AZ much worse than generic solution for simple game
70Gage70 opened this issue · comments
I'm trying to train AZ on single-player 21. You have a shuffled deck of cards and at each step you either "take" a card (and add its value to your total, such that Ace = 1, 2 = 2 ... face cards = 10) or "stop" and receive your current total. The obvious strategy would be to take if the expected value of a draw would leave your total <=21, and stop otherwise.
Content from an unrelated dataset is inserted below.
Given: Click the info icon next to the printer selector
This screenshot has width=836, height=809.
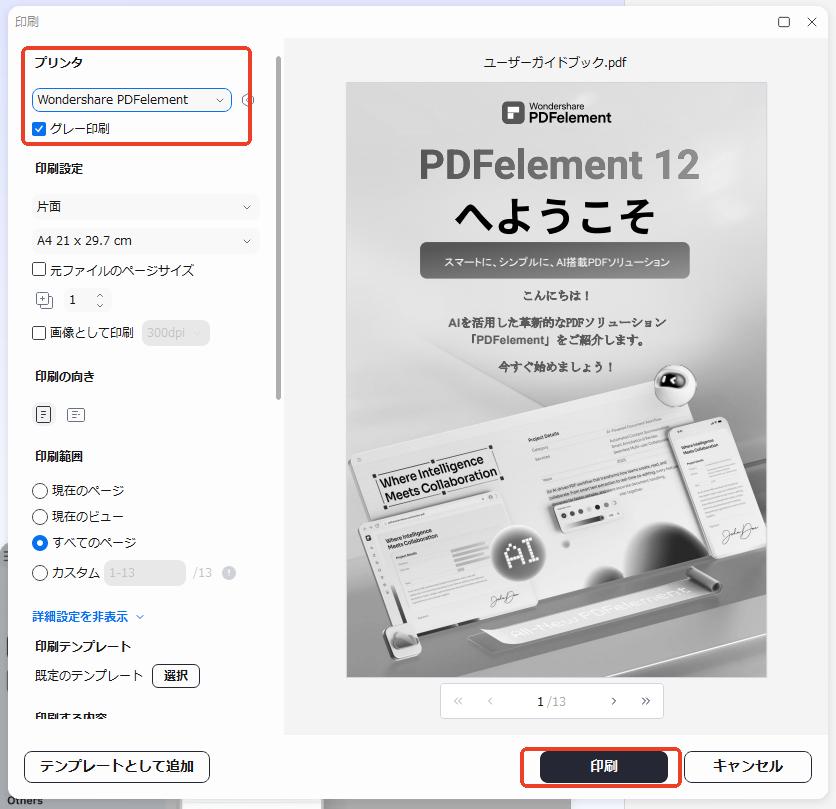Looking at the screenshot, I should 248,100.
This gives an average reward of roughly 14. I defined the game and used the exact training parameters from gridworld.jl and this is the result:
I don't understand why (i) the rewards are much less than 14 and (ii) why AZ is worse than the network.
Game
using AlphaZero
using CommonRLInterface
const RL = CommonRLInterface
import Random as RNG
# using StaticArrays
# using Crayons
const NONFACE_CARDS = [i for j = 1:4 for i = 1:10]
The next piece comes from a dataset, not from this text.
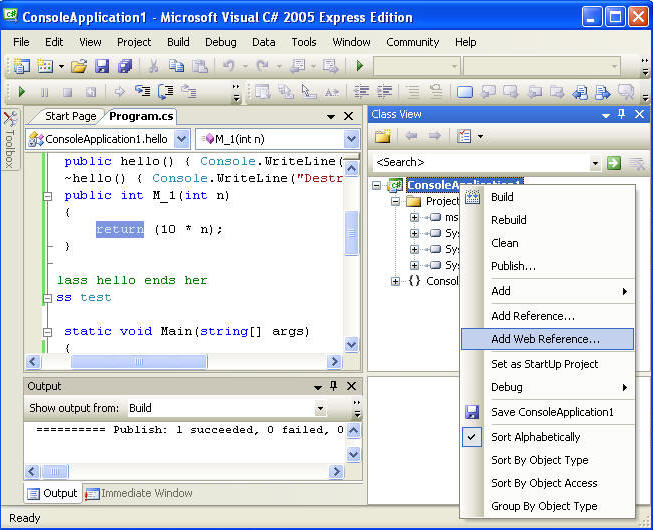Viewport: 653px width, 530px height.
Task: Open the 'Show output from' Build dropdown
Action: click(320, 408)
const FACE_CARDS = [10 for j = 1:4 for i = 1:3]
const STANDARD_DECK = map(UInt8, vcat(NONFACE_CARDS, FACE_CARDS))
### MANDATORY INTERFACE
# state = "what the player should look at"
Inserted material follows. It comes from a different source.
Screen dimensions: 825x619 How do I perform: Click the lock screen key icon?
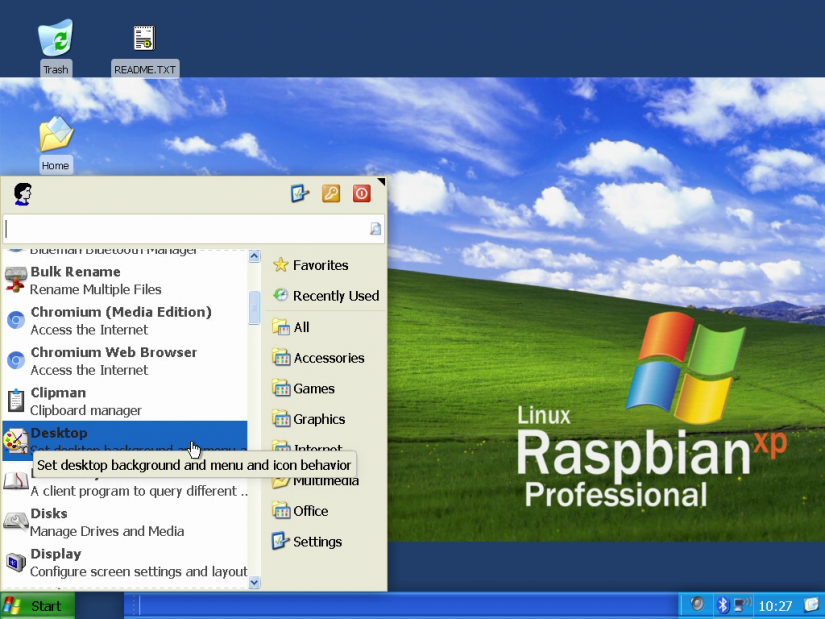[331, 194]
mutable struct Env21 <: AbstractEnv
deck::Vector{UInt8}
state::UInt8 # points
reward::UInt8
terminated::Bool
end
function RL.reset!(env::Env21)
env.deck = RNG.shuffle(STANDARD_DECK)
env.state = 0
env.reward = 0
env.terminated = false
return nothing
end
function Env21()
deck = RNG.shuffle(STANDARD_DECK)
state = 0
reward = 0
terminated = false
return Env21(deck, state, reward, terminated)
end
RL.actions(env::Env21) = [:take, :stop]
RL.observe(env::Env21) = env.state
RL.terminated(env::Env21) = env.terminated
function RL.act!(env::Env21, action)
if action == :take
draw = popfirst!(env.deck)
env.state += draw
if env.state >= 22
env.reward = 0
env.state = 0 ######################### okay?
env.terminated = true
end
elseif action == :stop
env.reward = env.state
env.terminated = true
else
error("Invalid action $action")
end
return env.reward
end
### TESTING
# env = Env21()
# reset!(env)
# rsum = 0.0
# while !terminated(env)
# global rsum += act!(env, rand(actions(env)))
# end
# @show rsum
### MULTIPLAYER INTERFACE
RL.players(env::Env21) = [1]
RL.player(env::Env21) = 1
### Optional Interface
RL.observations(env::Env21) = map(UInt8, collect(0:21))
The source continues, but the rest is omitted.